# Seçilmiş bölüm

____________

Zindanlar cephesi, tam da bu nedenle, şimdi dinci faşist iktidarın ve faşist devletin şiddetli saldırısı altında. Daha doğru ifade etmek gerekirse, devrimci tutsaklar üzerinde zaten hiç eksik olmayan saldırılar şimdi daha ileri bir düzeye taşınmış durumda.

İnfaz sistemini, yasalarında yazıldığı ya da bugüne kadar uygulandığı biçimiyle değil, keyiflerince uygulamaya başlamaları; bunun sonucu, devrim davasında ısrarlı olduğunu düşündükleri devrimci tutsakları ceza süreleri dolmalarına rağmen tahliye etmemeleri; tutsakların “şartlı bırakılma hakları”nı gasp etmeleri bu saldırı dalgasının son biçim ve örneği oldu.

Dinci faşist iktidarın nasıl bir karakterde olduğunun daha iyi anlaşılması için öncelikle şunun altını çizelim: 12 Eylül faşist generalleri, devrimci tutsakların “şartlı bırakılma” haklarını tüm o “güçlü” görüntülerine rağmen gasp edememişlerdi. Bu hakkı gasp etmek, yani “infazları yakmak” için bir kaç girişimde bulunmalarına karşın, her defasında geri adım atmak, girişimlerinden vazgeçmek zorunda kaldı. Dinci faşist iktidar ve faşist devlet, 12 Eylül faşist generallerinin başaramadığını başarma peşinde.

Devlet politikalarında devamlılık çok net biçimde görülüyor. Devletin politikaları hükümet biçimlerine göre değişmiyor. Birleşik devrimi faşist baskı ve terörle ortadan kaldırma, iç savaşta devrimci tutsakları rehine olarak görme; birleşik devrimin toplumsal güçleri olan işçi sınıf, Kürt halkı ve emekçi kitleler karşısında moral üstünlük sağlamak için rehin gördüğü devrimci tutsakları teslim alma bu politikanın özüdür.

Faşist devlet, bu politikasını uygulamada yalnız değil. Başta Avrupalı emperyalistler olmak üzere, tüm emperyalist devlet ve hükümetler, devrimci tutsakları rehine olarak olarak görme ve teslim alma politikalarında faşist devletin arkasında duruyorlar. Çünkü, iki ülkenin, Türkiye ve Kürdistan birleşik devriminin ezilmesi, ortadan kaldırılması bu emperyalist akbabaların da temel amacıdır.

____________

# Verilen bilgiler
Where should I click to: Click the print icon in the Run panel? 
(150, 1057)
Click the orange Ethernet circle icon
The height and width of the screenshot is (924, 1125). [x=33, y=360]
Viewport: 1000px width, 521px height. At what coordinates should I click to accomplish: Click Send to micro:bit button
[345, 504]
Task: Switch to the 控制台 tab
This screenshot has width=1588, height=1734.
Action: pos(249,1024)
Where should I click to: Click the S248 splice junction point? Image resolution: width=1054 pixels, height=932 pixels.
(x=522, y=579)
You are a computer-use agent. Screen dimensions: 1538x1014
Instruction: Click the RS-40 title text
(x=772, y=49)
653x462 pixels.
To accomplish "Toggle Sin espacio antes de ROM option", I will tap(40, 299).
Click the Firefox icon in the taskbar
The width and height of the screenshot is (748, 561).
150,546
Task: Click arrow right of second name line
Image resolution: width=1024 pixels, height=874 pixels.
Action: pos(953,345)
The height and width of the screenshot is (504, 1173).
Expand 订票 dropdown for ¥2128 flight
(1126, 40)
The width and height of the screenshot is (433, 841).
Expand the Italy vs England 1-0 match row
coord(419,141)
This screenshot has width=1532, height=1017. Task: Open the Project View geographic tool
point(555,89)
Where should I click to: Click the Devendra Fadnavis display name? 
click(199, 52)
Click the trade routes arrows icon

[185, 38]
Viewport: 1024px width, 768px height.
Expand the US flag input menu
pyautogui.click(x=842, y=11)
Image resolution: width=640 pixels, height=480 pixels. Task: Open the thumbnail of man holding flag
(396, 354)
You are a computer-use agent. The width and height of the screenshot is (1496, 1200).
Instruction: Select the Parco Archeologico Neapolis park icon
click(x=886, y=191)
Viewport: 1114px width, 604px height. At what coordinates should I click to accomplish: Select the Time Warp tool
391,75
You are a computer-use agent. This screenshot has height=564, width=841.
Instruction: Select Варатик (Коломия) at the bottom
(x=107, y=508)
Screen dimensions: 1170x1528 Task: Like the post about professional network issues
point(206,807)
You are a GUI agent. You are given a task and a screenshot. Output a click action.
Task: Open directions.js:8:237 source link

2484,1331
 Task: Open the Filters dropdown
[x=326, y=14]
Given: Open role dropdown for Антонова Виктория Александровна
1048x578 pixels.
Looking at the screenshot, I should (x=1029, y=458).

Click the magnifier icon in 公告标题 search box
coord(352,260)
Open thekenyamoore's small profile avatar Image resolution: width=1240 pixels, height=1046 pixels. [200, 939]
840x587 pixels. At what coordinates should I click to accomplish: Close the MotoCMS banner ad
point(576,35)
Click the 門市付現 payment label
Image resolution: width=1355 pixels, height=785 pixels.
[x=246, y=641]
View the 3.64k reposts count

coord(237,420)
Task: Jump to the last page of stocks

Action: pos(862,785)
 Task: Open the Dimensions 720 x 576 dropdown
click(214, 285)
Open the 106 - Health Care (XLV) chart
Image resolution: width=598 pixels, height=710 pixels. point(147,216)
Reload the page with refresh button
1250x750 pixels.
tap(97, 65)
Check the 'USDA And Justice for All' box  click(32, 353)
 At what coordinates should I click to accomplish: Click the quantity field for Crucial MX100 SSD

____________

# Yazılı görevler
**1.** Listede "You are a GUI" ifadesinin geçtiği satırdan "coord(352,260)" ifadesinin geçtiği satıra kadar, bu iki satır da dahil, tüm satırları olduğu gibi aktarın.
**2.** Devrimci tutsaklarla ilgili metni kaldığı yerden devam ettirin.
Devrimci tutsaklarla ilgili metin ve liste birbirinden bağımsızdır.

# Alıştırma cevapları
**1.**
You are a GUI agent. You are given a task and a screenshot. Output a click action.
Task: Open directions.js:8:237 source link

2484,1331
 Task: Open the Filters dropdown
[x=326, y=14]
Given: Open role dropdown for Антонова Виктория Александровна
1048x578 pixels.
Looking at the screenshot, I should (x=1029, y=458).

Click the magnifier icon in 公告标题 search box
coord(352,260)

**2.**
Liberaller, sosyal reformistler ve uzlaşmacı küçük burjuvalar devrimci tutsaklar üzerindeki baskı ve teröre karşı mücadelede Avrupalı emperyalistlerden medet ve yardım dilerken ne kadar naif, ne kadar zavallı duruma düşüyorlar! F-Tipi zindanların aslında Avrupalı emperyalistlerin fikir babalığı sonucu olduğu; bu emperyalist akbabaların onay ve desteği ile hayata geçtiği basit gerçeği bile akıllarına gelmiyor. Eksiksiz bir faşist utanmazlıkla adına “Hayata Dönüş Operasyonu” dedikleri zindan katliamı dahil, Diyarbakır zindan katliamı, Ulucanlar zindan katliamı bu emperyalist akbabaların, en azından sessiz onayı ile gerçekleştirilmiştir.

Şüphesiz her katliam sonrası, Avrupalı, Amerikalı emperyalistler Türkiye'yi kınamışlardır, üzüntü ve kaygılarını dile getirmişlerdir, hatta gidişattan endişeli olduklarını dahi kuvvetle ifade etmişlerdir. İyi ama bunları yapmadan kendilerine büyük bir güven besleyen dar kafalı liberalleri, uzlaşmacı küçük burjuva partileri, sosyal reformistleri kanatları altında nasıl tutabilirler ki! Bu dar kafalıların kendi halklarını aldatmalarına nasıl yardımcı olabilirler ki!

Bu alçak politikayı sürdürmek için kurumları da var. Avrupa İşkenceyi Önleme Komitesi (CTP), Avrupa Konseyi, Avrupa İnsan Hakları Mahkemesi (AİHM); Amerikan emperyalizminin Dışişleri Bakanlığının bu işlere bakan komite ve komisyonları var. Bu kurumların her katliamı, her işkenceyi, her terörü kınamaları, endişe ve kaygılarını bildirmeleri vb. sözünü ettiğimiz dar kafalıların içini eritiyor.

Oysa, en azından, 12 Eylül faşizminden bu yana, faşist devletin zindan politikalarının fikir babaları, finansörü, destekleyicisi bu emperyalistlerdir.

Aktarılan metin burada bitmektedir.